​Eleazar de Carvalho Cadeira n° 32
Fundador ​Eleazar de Carvalho
     
Acadêmico atual


Eleazar de Carvalho nasceu em Iguatu, Ceará, em 28 de julho de 1912. Transferiu-se, jovem ainda, para o Rio de Janeiro, passando a integrar a Banda de Música do Batalhão Naval, onde tocava tuba. No Instituto Nacional de Música estudou contraponto e fuga com Paulo Silva e regência com Francisco Mignone. Diplomou-se em 1934. Teve a sua ópera em dois atos Descobrimento do Brasil encenada no Theatro Municipal do Rio de Janeiro, em 1939. Ao deixar a Marinha, tocou em cabarés, cassinos e circos, até ser empossado na Orquestra do Theatro Municipal do Rio de Janeiro.

Com a fundação da Orquestra Sinfônica Brasileira em 1940 tornou-se assistente do maestro titular Eugen Szenkar, com quem teve aulas de regência. Na mesma época fundou e dirigiu o Coral Eleazar de Carvalho.

Em 1946, seguiu para os Estados Unidos, onde estudou regência com Sergey Koussevitzky, no Berkshire Music Center, em Massachusettts. No ano seguinte, dividiu com Leonard Bernstein a função de assistente de Koussevitzky. Na Europa, estreou em 1950, no Palais Beaux-Arts de Bruxelas, regendo a seguir outras orquestras. Sucedeu a Koussevitzky na cátedra de regência no Berkshire Music Center, onde permaneceu até 1965. Recebeu o título de doutor em Música, em 1963, pela Washington State University, Saint Louis, Estados Unidos, e, em 1970, o doutorado em letras e humanidades, pelo Hofstra College, Hempstead, Nova Iorque.

Foi professor de regência da Escola de Música da Universidade Federal do Rio de Janeiro, da Julliard School of Music de New York, da Yale University e do Hofstra College. Entre seus alunos encontram-se nomes importantes como Claudio Abbado, Zubin Metha, Seiji Osawa, Gustav Meier, David Wooldbridge, Harold Faberman e Charles Dutoit. No Brasil seus dois mais destacados discípulos foram Roberto Duarte e Roberto Tibiriçá.
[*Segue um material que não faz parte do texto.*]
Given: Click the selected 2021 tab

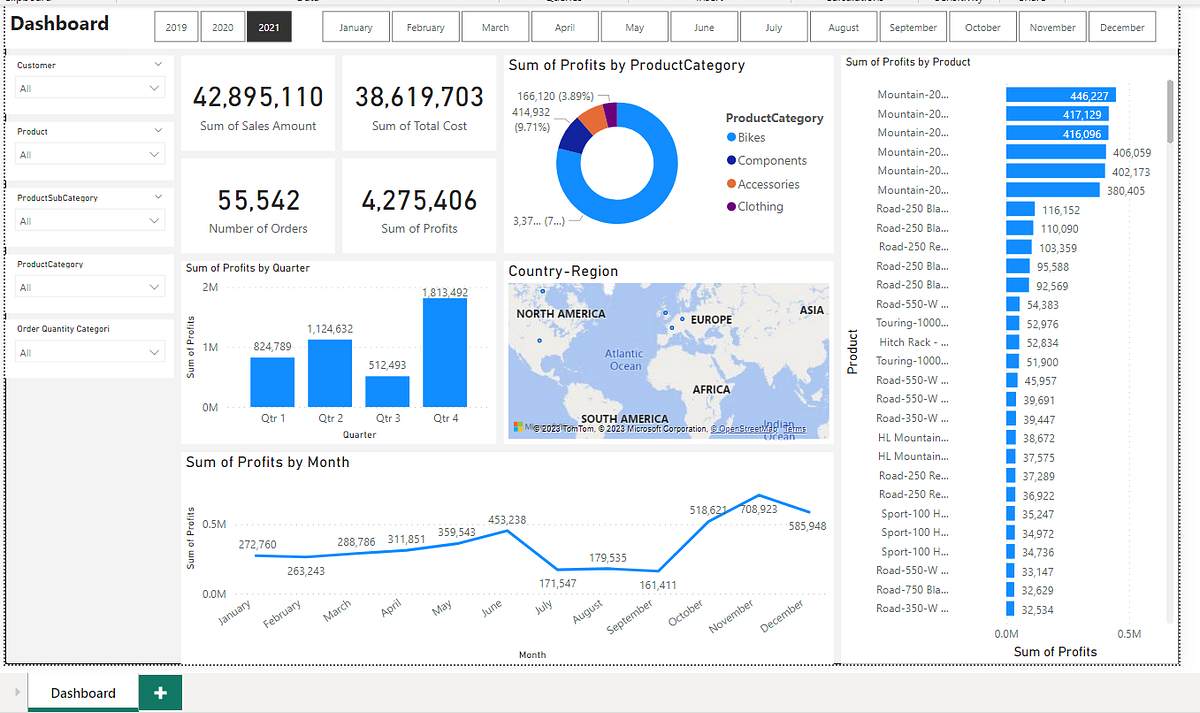Looking at the screenshot, I should [268, 27].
Sua ação pedagógica se estendeu aos festivais de música de Campos do Jordão e Itu.

Foi diretor artístico e regente titular da Orquestra Sinfônica Brasileira, da Orquestra Sinfônica do Estado de São Paulo, da Sinfônica da Paraíba e da Sinfônica de Porto Alegre. Participou de várias temporadas de óperas nos teatros municipais do Rio de Janeiro e São Paulo. Regeu inúmeras orquestras por todo o mundo incluindo as Filarmônicas de Berlim, Viena, Londres, Israel, Nova York e Los Angeles e as Sinfônicas de Londres, Boston Cleveland, Washington, Detroit e Dallas, entre outras. Foi conductor emeritus da Orquestra Sinfônica de Saint Louis, da qual foi diretor musical e regente, e também da Orquestra Sinfônica Pró-Arte de Hempstead.

Dedicou-se ao repertório contemporâneo e brasileiro. Estreou obras de vários compositores brasileiros, inclusive Villa-Lobos, e participou como regente das primeiras edições da Bienal de Música Brasileira Contemporânea.

Eleazar de Carvalho deixou poucas obras. São conhecidas, além de Descobrimento do Brasil (1939), uma segunda ópera, Tiradentes (1941), e as Variações sobre duas séries dodecafônicas, para percussão e orquestra de cordas (1968).

Faleceu em São Paulo, em 12 de setembro de 1996.